Excerpted records Block Start
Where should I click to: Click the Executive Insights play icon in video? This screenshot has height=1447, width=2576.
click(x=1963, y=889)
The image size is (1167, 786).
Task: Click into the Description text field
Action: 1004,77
Excerpted records Block End
=== Task brief ===
Give back all the records exactly as they stand.

=== Exercise solution ===
Where should I click to: Click the Executive Insights play icon in video? This screenshot has height=1447, width=2576.
click(x=1963, y=889)
The image size is (1167, 786).
Task: Click into the Description text field
Action: 1004,77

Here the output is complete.